I would say you only should be concerned for the space you have plants in and you are probably good.I have seen and been interested in side lighting others have done that helps.I think its the light penetration that matters too.I mean if you bush out your plants there could be alot of the plant out of light penetration where side light will help but I feel most help would come from training your plants with LST or scrog style having more buds filling up you canopy all getting equal light and giving you more yield
 
Just one more question although the grow area is 4 x 2 = 8 sq feet. The actual canopy they are in is 2 feet x 18 inches = 3 sq feet under the reflector hood. Could that not be used at the grow area figure rather than the whole cupboard its sitting in. Im asking this because im running out of space to mount extra bulbs on the reflector hood lol

hey there friend, well i think that depends on how much you want them to grow, i have a friend that grew in a drawer of his computer desk, so he had a healthy but very small plant, and he actually did get buds (very small harvest too).

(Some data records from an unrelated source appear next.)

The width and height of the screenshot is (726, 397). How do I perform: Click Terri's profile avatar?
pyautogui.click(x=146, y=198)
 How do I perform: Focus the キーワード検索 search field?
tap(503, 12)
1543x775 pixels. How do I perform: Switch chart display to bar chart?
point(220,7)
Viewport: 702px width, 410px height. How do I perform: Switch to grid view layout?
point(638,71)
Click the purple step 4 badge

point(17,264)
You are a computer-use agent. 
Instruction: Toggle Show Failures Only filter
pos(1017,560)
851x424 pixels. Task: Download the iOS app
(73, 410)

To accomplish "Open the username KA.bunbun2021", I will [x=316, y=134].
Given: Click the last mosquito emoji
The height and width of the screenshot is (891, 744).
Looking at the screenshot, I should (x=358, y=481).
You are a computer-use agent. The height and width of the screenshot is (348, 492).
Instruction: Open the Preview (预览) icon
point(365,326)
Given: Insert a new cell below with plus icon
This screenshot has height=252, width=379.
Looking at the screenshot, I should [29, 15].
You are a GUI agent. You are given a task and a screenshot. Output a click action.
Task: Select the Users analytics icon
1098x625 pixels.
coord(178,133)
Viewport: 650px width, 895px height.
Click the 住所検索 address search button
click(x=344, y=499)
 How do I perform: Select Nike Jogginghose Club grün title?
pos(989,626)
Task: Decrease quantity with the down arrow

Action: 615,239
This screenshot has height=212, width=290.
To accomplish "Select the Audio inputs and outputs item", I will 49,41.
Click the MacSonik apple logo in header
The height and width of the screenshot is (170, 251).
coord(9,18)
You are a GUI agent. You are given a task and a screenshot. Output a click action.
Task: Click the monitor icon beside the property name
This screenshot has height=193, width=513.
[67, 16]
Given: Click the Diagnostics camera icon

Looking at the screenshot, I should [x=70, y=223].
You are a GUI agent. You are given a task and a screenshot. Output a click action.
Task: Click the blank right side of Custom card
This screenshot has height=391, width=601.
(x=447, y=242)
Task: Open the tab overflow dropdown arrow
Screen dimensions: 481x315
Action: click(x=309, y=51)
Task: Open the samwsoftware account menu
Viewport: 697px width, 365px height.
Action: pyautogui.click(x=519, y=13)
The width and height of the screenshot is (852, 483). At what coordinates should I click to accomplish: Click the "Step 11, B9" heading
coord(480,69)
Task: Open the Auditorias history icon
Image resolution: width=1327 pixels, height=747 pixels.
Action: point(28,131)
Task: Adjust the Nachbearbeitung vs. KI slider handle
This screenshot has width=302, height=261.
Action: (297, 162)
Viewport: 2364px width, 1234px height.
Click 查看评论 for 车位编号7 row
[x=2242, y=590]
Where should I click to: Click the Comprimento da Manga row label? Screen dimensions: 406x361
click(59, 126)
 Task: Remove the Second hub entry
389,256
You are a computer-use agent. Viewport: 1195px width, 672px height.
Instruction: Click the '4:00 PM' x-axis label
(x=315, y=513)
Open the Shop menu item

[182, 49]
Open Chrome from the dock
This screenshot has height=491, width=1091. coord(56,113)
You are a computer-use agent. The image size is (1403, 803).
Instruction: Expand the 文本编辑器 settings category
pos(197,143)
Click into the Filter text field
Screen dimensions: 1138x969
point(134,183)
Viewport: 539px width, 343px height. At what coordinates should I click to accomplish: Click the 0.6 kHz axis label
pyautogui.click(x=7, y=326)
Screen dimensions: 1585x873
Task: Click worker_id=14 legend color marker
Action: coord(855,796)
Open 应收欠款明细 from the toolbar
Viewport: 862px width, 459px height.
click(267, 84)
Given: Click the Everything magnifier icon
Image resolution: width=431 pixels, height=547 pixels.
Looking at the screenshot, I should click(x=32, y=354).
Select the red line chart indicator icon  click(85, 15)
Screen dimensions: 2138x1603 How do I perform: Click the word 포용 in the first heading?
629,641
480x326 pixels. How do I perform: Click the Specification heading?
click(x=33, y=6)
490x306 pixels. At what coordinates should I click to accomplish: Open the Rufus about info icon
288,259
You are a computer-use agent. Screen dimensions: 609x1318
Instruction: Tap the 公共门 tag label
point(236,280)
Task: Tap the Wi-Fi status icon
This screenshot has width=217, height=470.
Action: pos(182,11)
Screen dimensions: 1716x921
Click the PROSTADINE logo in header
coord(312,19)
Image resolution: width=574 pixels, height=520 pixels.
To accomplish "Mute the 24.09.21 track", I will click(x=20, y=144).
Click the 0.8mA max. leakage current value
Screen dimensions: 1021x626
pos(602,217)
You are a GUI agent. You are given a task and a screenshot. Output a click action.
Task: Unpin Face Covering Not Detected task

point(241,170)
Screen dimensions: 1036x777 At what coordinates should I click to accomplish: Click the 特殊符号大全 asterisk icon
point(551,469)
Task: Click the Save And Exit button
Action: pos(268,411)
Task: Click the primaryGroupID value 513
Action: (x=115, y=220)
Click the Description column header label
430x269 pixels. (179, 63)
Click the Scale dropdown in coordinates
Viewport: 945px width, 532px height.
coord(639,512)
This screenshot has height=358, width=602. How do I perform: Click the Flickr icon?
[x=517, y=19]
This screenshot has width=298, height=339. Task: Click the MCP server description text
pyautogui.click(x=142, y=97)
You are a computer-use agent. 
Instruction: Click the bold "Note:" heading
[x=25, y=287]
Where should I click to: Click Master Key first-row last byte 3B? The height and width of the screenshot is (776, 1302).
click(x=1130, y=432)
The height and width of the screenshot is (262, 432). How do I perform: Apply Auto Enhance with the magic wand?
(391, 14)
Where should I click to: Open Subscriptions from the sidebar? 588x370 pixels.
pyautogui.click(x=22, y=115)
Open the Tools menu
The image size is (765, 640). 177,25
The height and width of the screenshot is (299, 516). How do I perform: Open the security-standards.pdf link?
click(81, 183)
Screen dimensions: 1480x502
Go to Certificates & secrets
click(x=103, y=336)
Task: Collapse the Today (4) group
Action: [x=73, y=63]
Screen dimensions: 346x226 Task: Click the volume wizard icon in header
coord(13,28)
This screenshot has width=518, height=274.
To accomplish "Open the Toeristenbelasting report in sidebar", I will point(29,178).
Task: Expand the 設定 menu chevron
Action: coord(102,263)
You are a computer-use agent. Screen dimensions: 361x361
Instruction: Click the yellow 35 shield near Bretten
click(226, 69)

so i would take as "grow area" the whole area between your reflective walls, remember that i told you about light penetration in lower leaves, so you should place some CFL's in sides when the plant requires it.

for example, here is a pic of my grow area:
2013-10-20_19_46_58.jpg


also if you don't have enough space for several low-wattage CFL's, you could try a little bigger ones in order to meet the 50watt per square foot? (i guess you can mix bigger CFL's with what you already have) this is just a thought :tokin:
 
......................

also if you don't have enough space for several low-wattage CFL's, you could try a little bigger ones in order to meet the 50watt per square foot? (i guess you can mix bigger CFL's with what you already have) this is just a thought :tokin:

I do that with my grow, a mix of larger and small cfl's. It looks funky, but hey...who cares about the looks of it. LOL
 
If you are handy at all, check out this CFL light tutorial.
Scroll to post #19 and the instructions are there with pictures.
The beauty of this design is that you can make it oblong or square to fit what you need, and you get the complete benefit of the side lighting strength of the CFL bulbs. I have made one, and plan to make two more.

CFL Light Tutorial

Here's my first one:
LIghtUnder.jpg


:)
Edit: I wanted to add that I can see a definitive difference in the flowering with this style fixture. I have two scrog areas, one with the above PVC style CFL and one with the style like yours. They seem to be fatter and healthier looking green to me under the PVC CFL fixture.